TASK DIRECTIONS:
All of the entries need to be repeated exactly. Leave nothing out.

TASK INPUTS:
----

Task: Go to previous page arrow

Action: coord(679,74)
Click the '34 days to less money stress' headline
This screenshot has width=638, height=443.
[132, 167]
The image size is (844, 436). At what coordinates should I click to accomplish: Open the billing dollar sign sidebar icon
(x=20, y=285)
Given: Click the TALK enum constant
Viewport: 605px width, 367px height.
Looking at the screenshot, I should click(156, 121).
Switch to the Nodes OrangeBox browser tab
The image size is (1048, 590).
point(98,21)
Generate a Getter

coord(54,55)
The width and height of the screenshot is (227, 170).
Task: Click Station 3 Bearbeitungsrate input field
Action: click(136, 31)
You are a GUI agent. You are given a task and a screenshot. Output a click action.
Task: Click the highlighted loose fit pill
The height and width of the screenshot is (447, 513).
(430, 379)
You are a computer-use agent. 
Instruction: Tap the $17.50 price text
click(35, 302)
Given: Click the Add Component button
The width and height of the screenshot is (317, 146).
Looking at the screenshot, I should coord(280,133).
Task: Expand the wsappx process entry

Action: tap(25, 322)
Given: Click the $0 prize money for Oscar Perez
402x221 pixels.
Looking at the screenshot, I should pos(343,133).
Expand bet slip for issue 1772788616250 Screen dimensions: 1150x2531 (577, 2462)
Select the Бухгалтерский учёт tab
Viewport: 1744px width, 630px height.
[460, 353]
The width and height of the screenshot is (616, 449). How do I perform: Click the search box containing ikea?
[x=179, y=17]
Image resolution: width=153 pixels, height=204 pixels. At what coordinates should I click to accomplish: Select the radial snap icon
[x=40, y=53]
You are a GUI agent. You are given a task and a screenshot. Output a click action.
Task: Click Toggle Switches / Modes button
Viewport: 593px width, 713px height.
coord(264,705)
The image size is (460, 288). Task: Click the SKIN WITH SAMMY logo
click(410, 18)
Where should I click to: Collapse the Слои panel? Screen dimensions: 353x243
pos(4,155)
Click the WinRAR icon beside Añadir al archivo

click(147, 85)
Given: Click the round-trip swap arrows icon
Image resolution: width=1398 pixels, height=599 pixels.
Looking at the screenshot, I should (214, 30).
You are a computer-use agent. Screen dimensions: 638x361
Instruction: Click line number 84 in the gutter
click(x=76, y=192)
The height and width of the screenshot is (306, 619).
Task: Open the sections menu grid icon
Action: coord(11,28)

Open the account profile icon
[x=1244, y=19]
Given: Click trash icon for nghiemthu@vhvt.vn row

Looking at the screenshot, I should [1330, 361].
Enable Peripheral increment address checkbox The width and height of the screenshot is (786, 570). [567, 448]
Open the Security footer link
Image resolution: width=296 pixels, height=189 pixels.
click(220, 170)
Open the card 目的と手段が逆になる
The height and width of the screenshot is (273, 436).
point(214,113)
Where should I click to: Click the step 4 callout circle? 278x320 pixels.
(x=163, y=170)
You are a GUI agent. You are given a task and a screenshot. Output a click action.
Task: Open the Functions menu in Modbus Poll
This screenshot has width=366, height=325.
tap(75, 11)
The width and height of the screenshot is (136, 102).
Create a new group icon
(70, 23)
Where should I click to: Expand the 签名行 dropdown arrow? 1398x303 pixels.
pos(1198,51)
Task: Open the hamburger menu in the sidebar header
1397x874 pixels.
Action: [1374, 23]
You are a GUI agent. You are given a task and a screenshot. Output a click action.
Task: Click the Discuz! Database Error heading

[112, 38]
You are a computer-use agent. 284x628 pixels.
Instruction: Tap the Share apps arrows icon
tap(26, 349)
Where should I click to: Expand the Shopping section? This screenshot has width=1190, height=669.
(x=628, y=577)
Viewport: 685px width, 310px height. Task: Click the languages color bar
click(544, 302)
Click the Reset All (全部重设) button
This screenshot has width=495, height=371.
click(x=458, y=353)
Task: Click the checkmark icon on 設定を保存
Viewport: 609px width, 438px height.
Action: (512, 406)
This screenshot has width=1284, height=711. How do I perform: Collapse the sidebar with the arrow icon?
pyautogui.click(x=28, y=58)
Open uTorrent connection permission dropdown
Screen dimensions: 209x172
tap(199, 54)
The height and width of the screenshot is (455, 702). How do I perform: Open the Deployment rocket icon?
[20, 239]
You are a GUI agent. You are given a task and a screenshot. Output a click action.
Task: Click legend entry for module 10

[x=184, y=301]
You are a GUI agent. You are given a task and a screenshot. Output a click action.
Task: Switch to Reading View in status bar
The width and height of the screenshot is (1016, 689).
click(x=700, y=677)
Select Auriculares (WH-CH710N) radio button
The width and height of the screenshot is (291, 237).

----

RESULT OF THIS TASK:
Task: Go to previous page arrow

Action: coord(679,74)
Click the '34 days to less money stress' headline
This screenshot has width=638, height=443.
[132, 167]
The image size is (844, 436). At what coordinates should I click to accomplish: Open the billing dollar sign sidebar icon
(x=20, y=285)
Given: Click the TALK enum constant
Viewport: 605px width, 367px height.
Looking at the screenshot, I should click(156, 121).
Switch to the Nodes OrangeBox browser tab
The image size is (1048, 590).
point(98,21)
Generate a Getter

coord(54,55)
The width and height of the screenshot is (227, 170).
Task: Click Station 3 Bearbeitungsrate input field
Action: click(136, 31)
You are a GUI agent. You are given a task and a screenshot. Output a click action.
Task: Click the highlighted loose fit pill
The height and width of the screenshot is (447, 513).
(430, 379)
You are a computer-use agent. 
Instruction: Tap the $17.50 price text
click(35, 302)
Given: Click the Add Component button
The width and height of the screenshot is (317, 146).
Looking at the screenshot, I should coord(280,133).
Task: Expand the wsappx process entry

Action: tap(25, 322)
Given: Click the $0 prize money for Oscar Perez
402x221 pixels.
Looking at the screenshot, I should pos(343,133).
Expand bet slip for issue 1772788616250 Screen dimensions: 1150x2531 (577, 2462)
Select the Бухгалтерский учёт tab
Viewport: 1744px width, 630px height.
[460, 353]
The width and height of the screenshot is (616, 449). How do I perform: Click the search box containing ikea?
[x=179, y=17]
Image resolution: width=153 pixels, height=204 pixels. At what coordinates should I click to accomplish: Select the radial snap icon
[x=40, y=53]
You are a GUI agent. You are given a task and a screenshot. Output a click action.
Task: Click Toggle Switches / Modes button
Viewport: 593px width, 713px height.
coord(264,705)
The image size is (460, 288). Task: Click the SKIN WITH SAMMY logo
click(410, 18)
Where should I click to: Collapse the Слои panel? Screen dimensions: 353x243
pos(4,155)
Click the WinRAR icon beside Añadir al archivo

click(147, 85)
Given: Click the round-trip swap arrows icon
Image resolution: width=1398 pixels, height=599 pixels.
Looking at the screenshot, I should (214, 30).
You are a computer-use agent. Screen dimensions: 638x361
Instruction: Click line number 84 in the gutter
click(x=76, y=192)
The height and width of the screenshot is (306, 619).
Task: Open the sections menu grid icon
Action: coord(11,28)

Open the account profile icon
[x=1244, y=19]
Given: Click trash icon for nghiemthu@vhvt.vn row

Looking at the screenshot, I should [1330, 361].
Enable Peripheral increment address checkbox The width and height of the screenshot is (786, 570). [567, 448]
Open the Security footer link
Image resolution: width=296 pixels, height=189 pixels.
click(220, 170)
Open the card 目的と手段が逆になる
The height and width of the screenshot is (273, 436).
point(214,113)
Where should I click to: Click the step 4 callout circle? 278x320 pixels.
(x=163, y=170)
You are a GUI agent. You are given a task and a screenshot. Output a click action.
Task: Open the Functions menu in Modbus Poll
This screenshot has width=366, height=325.
tap(75, 11)
The width and height of the screenshot is (136, 102).
Create a new group icon
(70, 23)
Where should I click to: Expand the 签名行 dropdown arrow? 1398x303 pixels.
pos(1198,51)
Task: Open the hamburger menu in the sidebar header
1397x874 pixels.
Action: [1374, 23]
You are a GUI agent. You are given a task and a screenshot. Output a click action.
Task: Click the Discuz! Database Error heading

[112, 38]
You are a computer-use agent. 284x628 pixels.
Instruction: Tap the Share apps arrows icon
tap(26, 349)
Where should I click to: Expand the Shopping section? This screenshot has width=1190, height=669.
(x=628, y=577)
Viewport: 685px width, 310px height. Task: Click the languages color bar
click(544, 302)
Click the Reset All (全部重设) button
This screenshot has width=495, height=371.
click(x=458, y=353)
Task: Click the checkmark icon on 設定を保存
Viewport: 609px width, 438px height.
Action: (512, 406)
This screenshot has width=1284, height=711. How do I perform: Collapse the sidebar with the arrow icon?
pyautogui.click(x=28, y=58)
Open uTorrent connection permission dropdown
Screen dimensions: 209x172
tap(199, 54)
The height and width of the screenshot is (455, 702). How do I perform: Open the Deployment rocket icon?
[20, 239]
You are a GUI agent. You are given a task and a screenshot. Output a click action.
Task: Click legend entry for module 10

[x=184, y=301]
You are a GUI agent. You are given a task and a screenshot. Output a click action.
Task: Switch to Reading View in status bar
The width and height of the screenshot is (1016, 689).
click(x=700, y=677)
Select Auriculares (WH-CH710N) radio button
The width and height of the screenshot is (291, 237).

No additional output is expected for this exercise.